The Biggest Advantage in Politics Isn’t Money...
It’s Attention. And it's time.
One of the biggest misconceptions I hear is that political power comes primarily from money.
Money matters, of course. But I don’t think it’s the biggest advantage.
Attention is.
The people with the most to gain—or lose—from government decisions don’t check in every four years. They don’t wait until Election Day to start caring about politics. They follow legislation, appointments, court rulings, regulatory changes, committee hearings, and elections constantly because they understand something many ordinary Americans don’t have the luxury of understanding:
Politics is always happening.
Whether the average citizen is paying attention or not, laws are still being written. Agencies are still making decisions. Lobbyists are still meeting with lawmakers. Campaigns are still raising money. Every week, someone is shaping the rules that will eventually affect all of us.
Most Americans simply don’t have time to keep up.
I don’t say that as criticism. I say it with empathy.
If you’re working fifty hours a week, raising children, caring for elderly parents, trying to keep up with bills, and hoping nothing unexpected breaks this month, your priorities are obvious. You’re focused on survival.
When you finally get home, the last thing you want is another two hours reading policy proposals or comparing congressional voting records.
You want to breathe.
You want to watch a show.
You want your brain to stop working for a little while.
I understand that because I’m busy too.
The problem isn’t always that people are lazy.
The problem is that democracy rewards the people who never stop paying attention.
While millions of Americans understandably tune out politics for months—or years at a time—organized interests never do. Businesses, lobbying organizations, advocacy groups, political consultants, and wealthy donors are watching every major decision because every major decision affects them.
They know who is writing legislation.
They know who voted for it.
They know who blocked it.
They know what comes next.
Most voters don’t.
Instead, many people experience politics through headlines, viral videos, Facebook posts, or thirty-second television clips. That’s not because they’re incapable of learning more. It’s because someone else has already summarized the story before they had time to investigate it themselves.
That realization hit me during a conversation with a family member.
I was talking about Donald Trump, corruption, and Project 2025. Whatever someone’s opinion of those issues might be, I assumed they’d at least heard about the proposal.
They hadn’t.
Not because they were unintelligent.
Not because they didn’t care about America.
They simply hadn’t had time.
That conversation changed the way I think about political disagreement.
It’s easy to assume people are malicious when they support policies we oppose. Sometimes that’s true. Often it isn’t.
Often they’re simply making decisions with incomplete information because life has demanded their attention elsewhere.
I think that’s a distinction we don’t make nearly often enough.
We spend too much time insulting one another and not enough time asking why so many people feel disconnected from the political process in the first place.
The answer isn’t difficult to find.
Modern life is exhausting.
Most people don’t have staff members reading legislation for them. They don’t have researchers compiling reports. They don’t have entire organizations dedicated to protecting their interests.
Powerful institutions do.
That creates an uneven playing field before a single vote is cast.

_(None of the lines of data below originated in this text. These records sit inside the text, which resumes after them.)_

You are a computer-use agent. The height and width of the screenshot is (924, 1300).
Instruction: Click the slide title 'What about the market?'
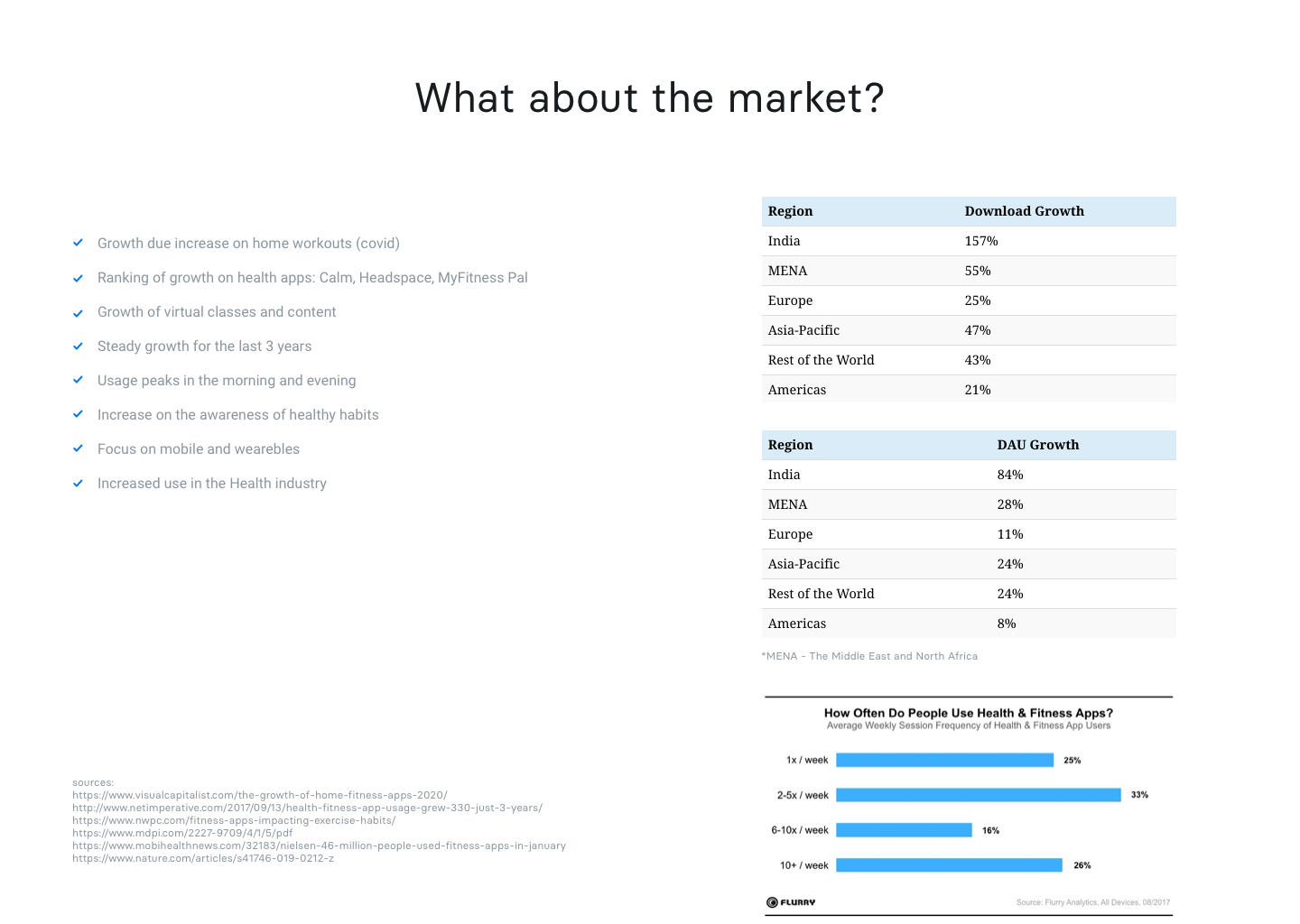(x=649, y=97)
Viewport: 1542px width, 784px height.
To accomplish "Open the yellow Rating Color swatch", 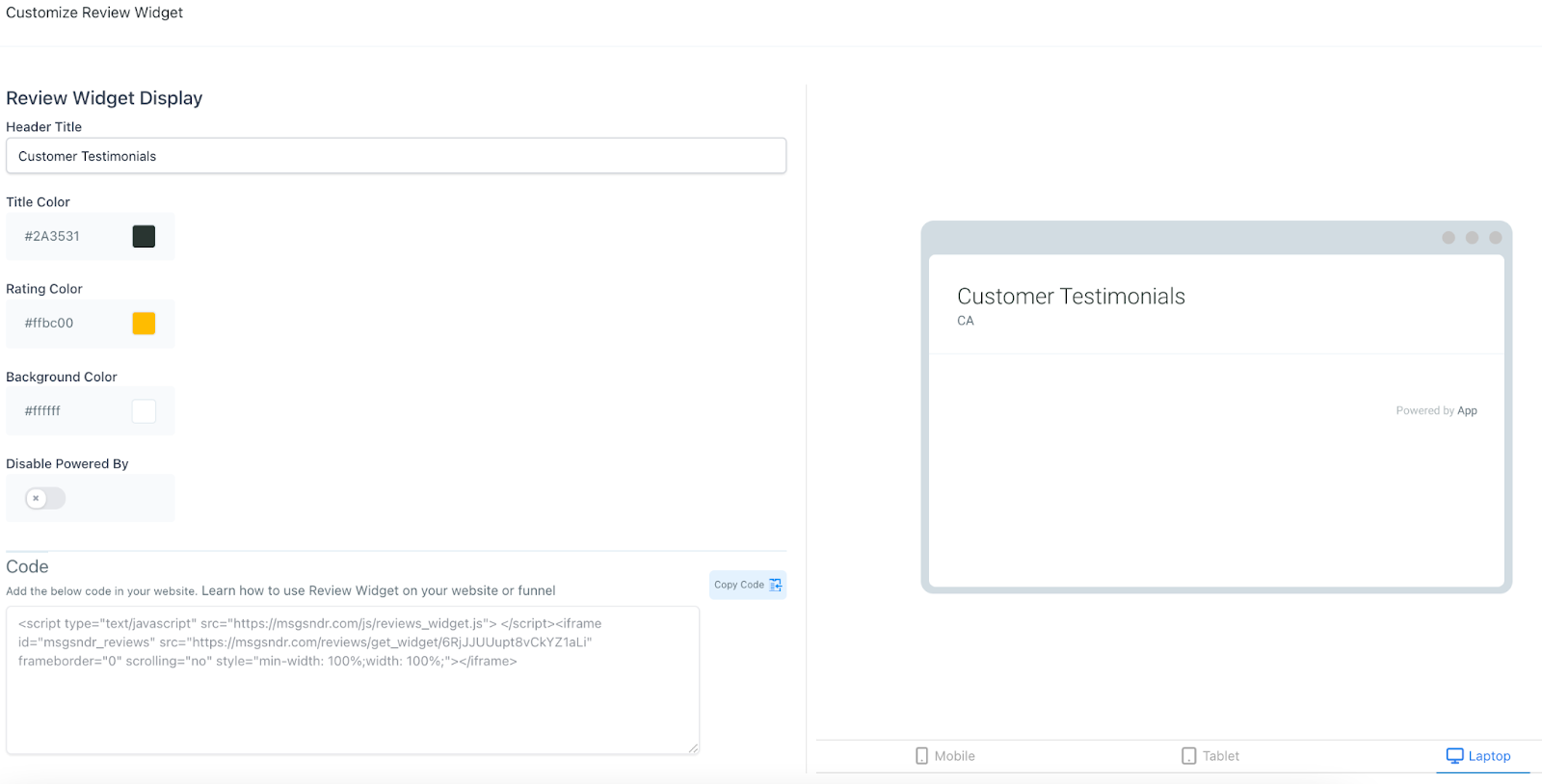I will (144, 324).
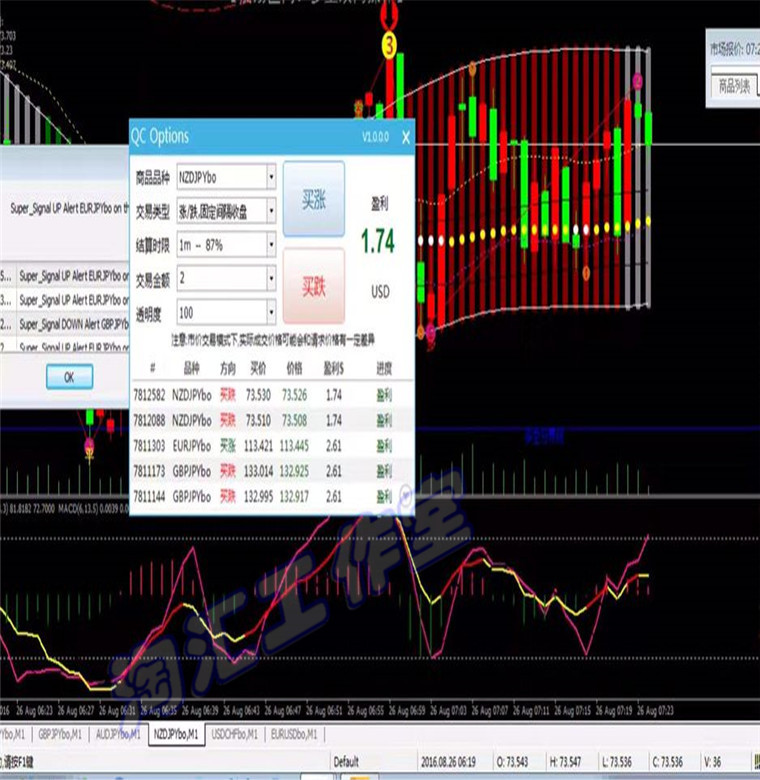This screenshot has height=780, width=760.
Task: Select the USDCHFbo,M1 chart tab
Action: (235, 734)
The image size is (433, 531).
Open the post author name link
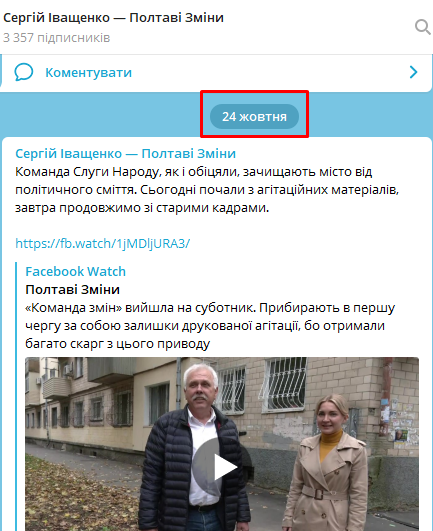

This is why I believe civic education matters so much. Not because everyone needs to become a constitutional scholar, but because citizens should know where to find reliable information and how to verify what they’re being told.
Government websites publish voting records.
Budgets are public.
Bills are public.
Court opinions are public.
The information exists.
The challenge is finding the time—and developing the habit—to look beyond whatever happens to be trending on social media that day.
That’s harder than it sounds.
But I also think we’re living through one of those rare moments when paying attention matters more than ever.
Our political institutions are under attack. Trust in government institutions atrophies more every day that Trump is in office. Public discourse has become increasingly polarized. Every election is described as the most important election of our lifetime, until the next one comes along.
It’s tempting to become cynical.
It’s tempting to check out.
I understand that temptation.
But I think that’s exactly what many powerful interests are counting on.
The less attention ordinary citizens pay, the easier it becomes for organized interests like the Heritage Foundation to shape policy without meaningful public scrutiny.
That’s why I don’t think civic engagement ends after voting.
Voting is the minimum.
The harder work is paying attention between elections.
It’s reading beyond the headline.
It’s questioning the stories that perfectly confirm our biases.
It’s looking up a voting record before sharing a meme about it.
It’s recognizing that democracy isn’t a spectator sport.
I don’t expect everyone to become a political junkie.
I certainly don’t expect people struggling to make ends meet to spend every evening studying public policy.
But I do believe each of us can make a little more room for curiosity.
A little more room for verification.
A little more room for asking, “Is that actually true?”
Because attention is power.
And if ordinary citizens surrender that power entirely, someone else will always be happy to exercise it on our behalf.